Work to be completed: Copy nothing but the line with "Click the Login button" and the lines that follow it to the end of the entries below, and keep the pictures out.
──────────────────────────────
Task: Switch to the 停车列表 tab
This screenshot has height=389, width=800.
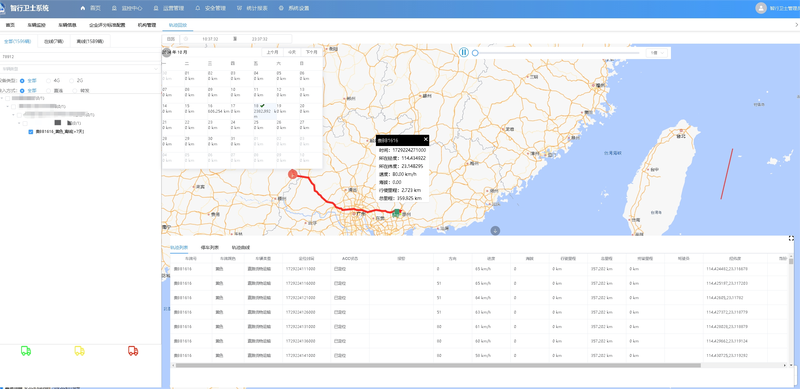Action: coord(210,247)
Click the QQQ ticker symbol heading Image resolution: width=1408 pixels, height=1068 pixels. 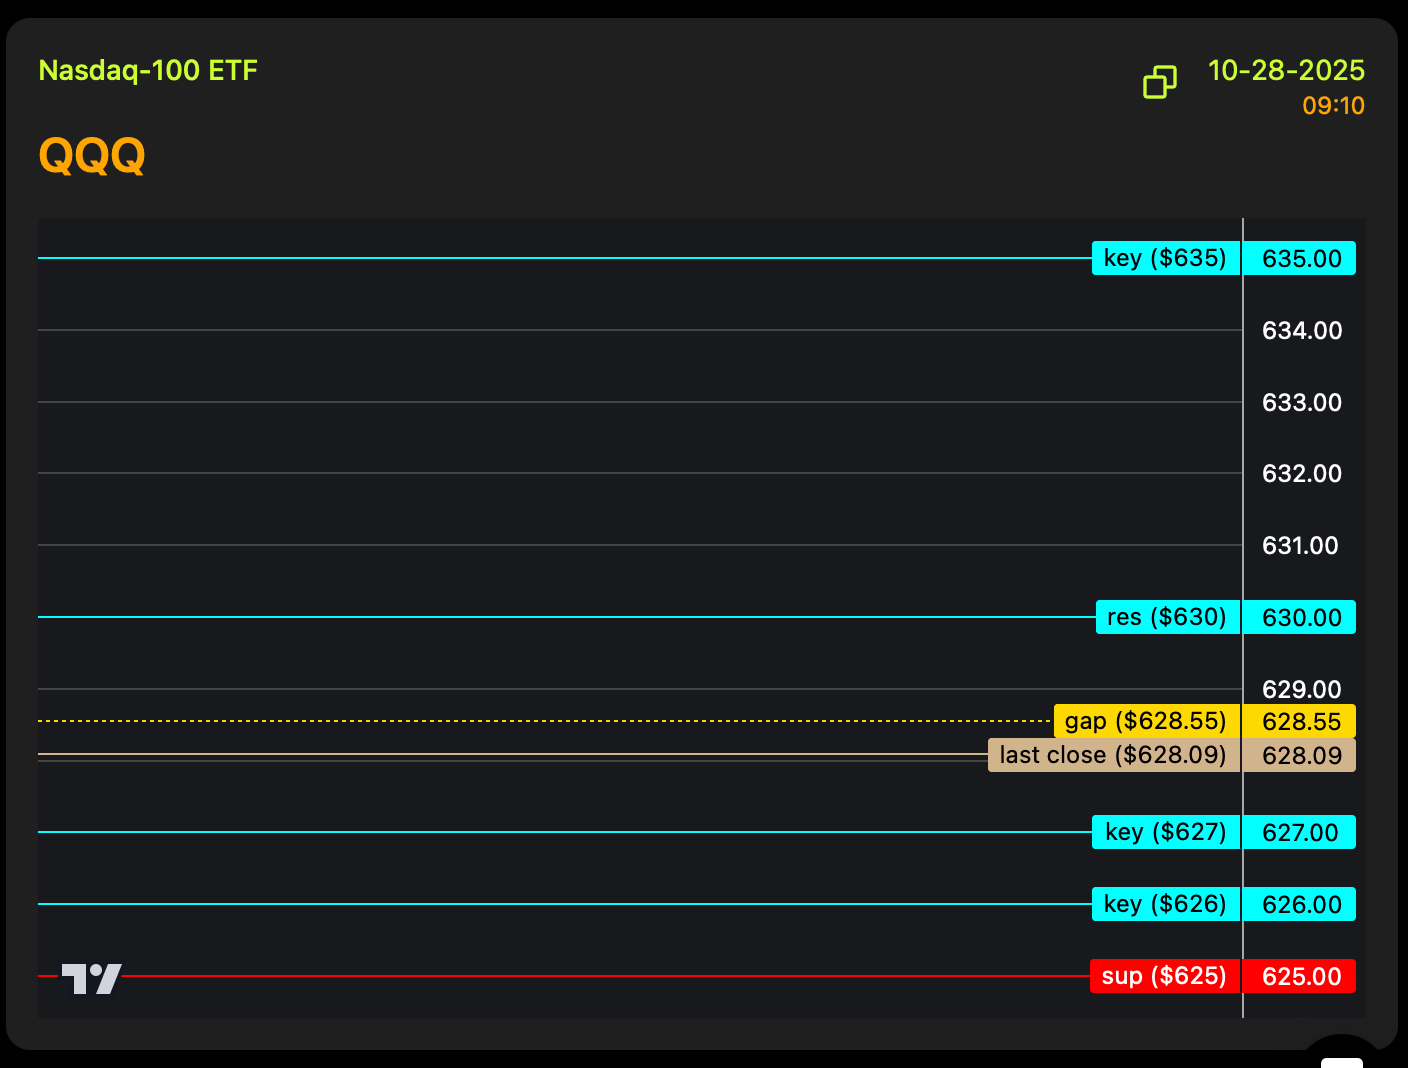(92, 156)
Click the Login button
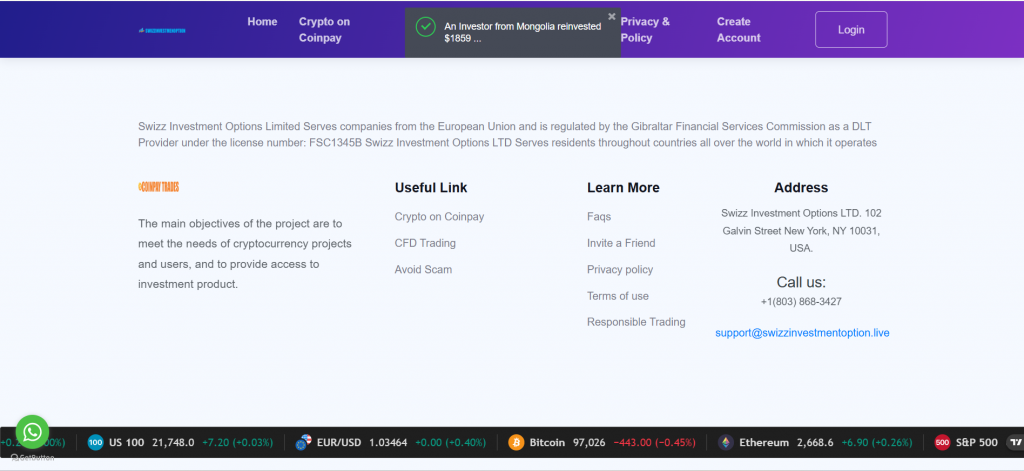1024x471 pixels. [851, 29]
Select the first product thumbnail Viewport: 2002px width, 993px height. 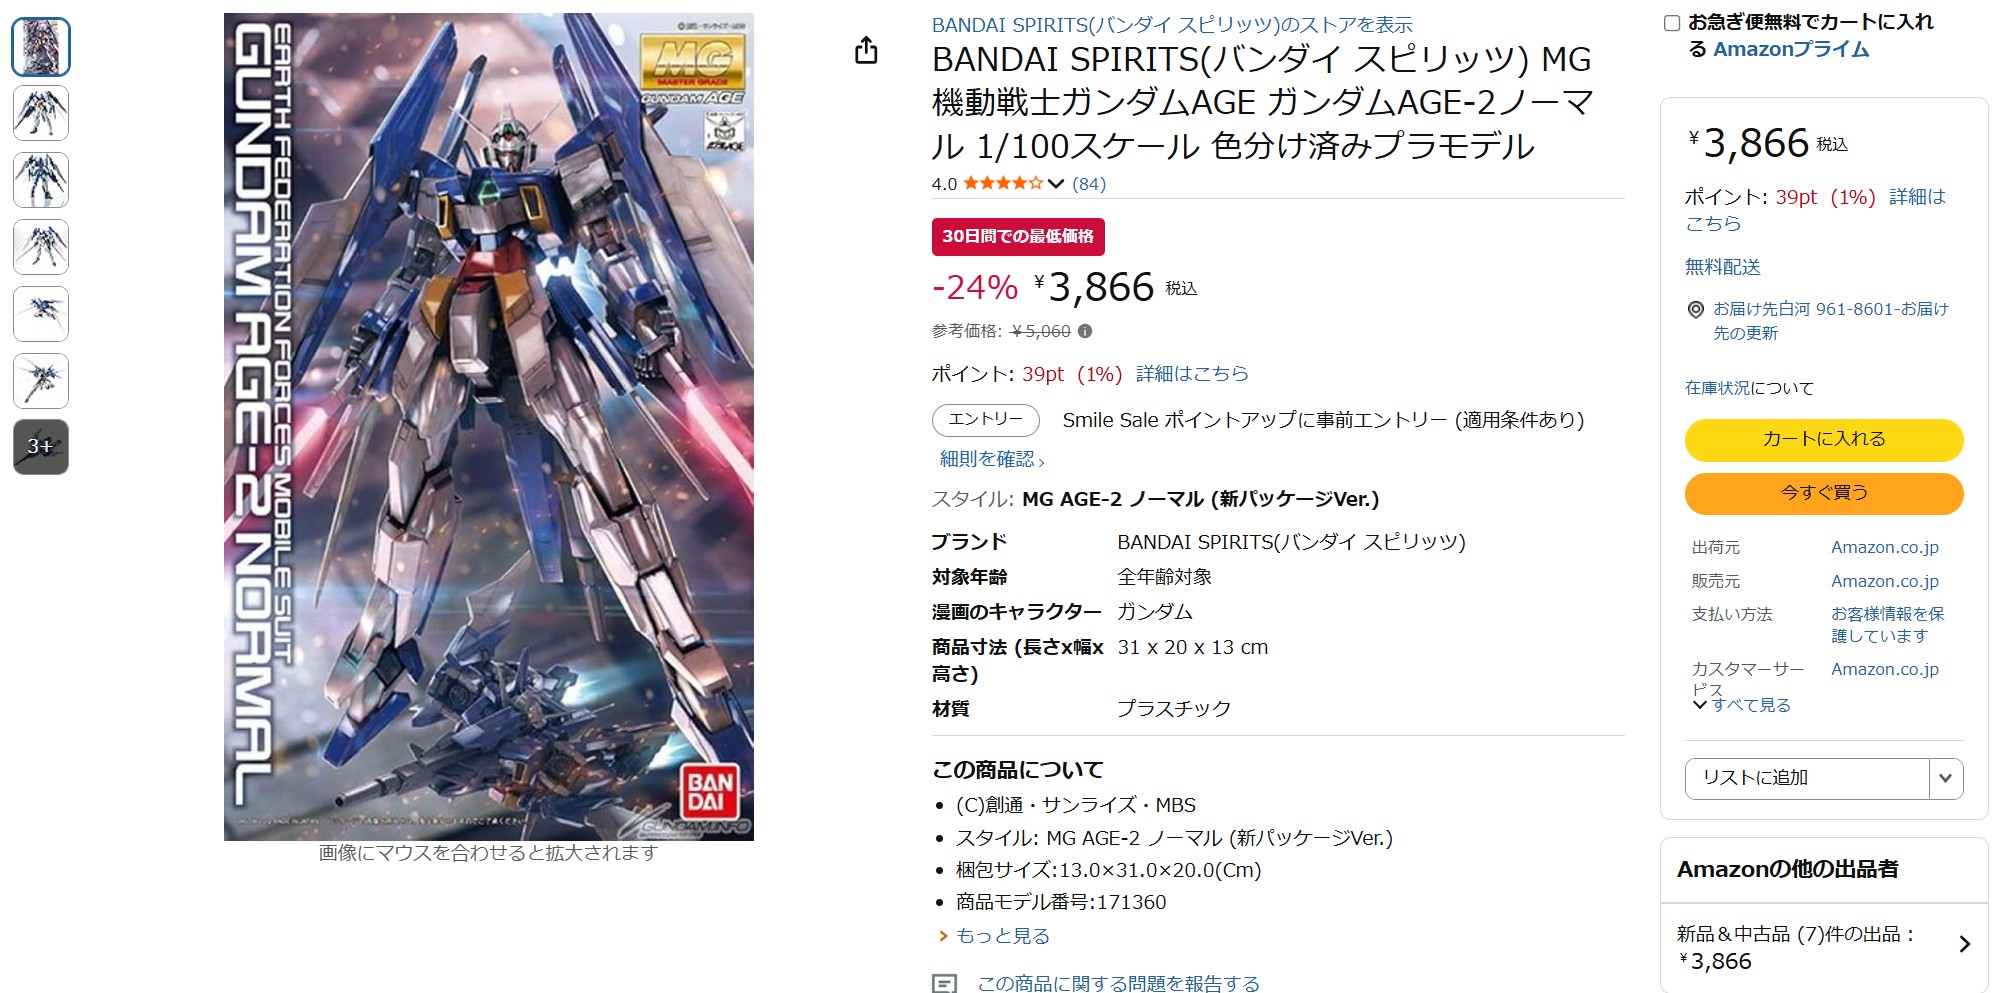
──────────────────────────────
Your response:
Click the Login button
1024x471 pixels. [851, 29]
Select the first product thumbnail Viewport: 2002px width, 993px height. 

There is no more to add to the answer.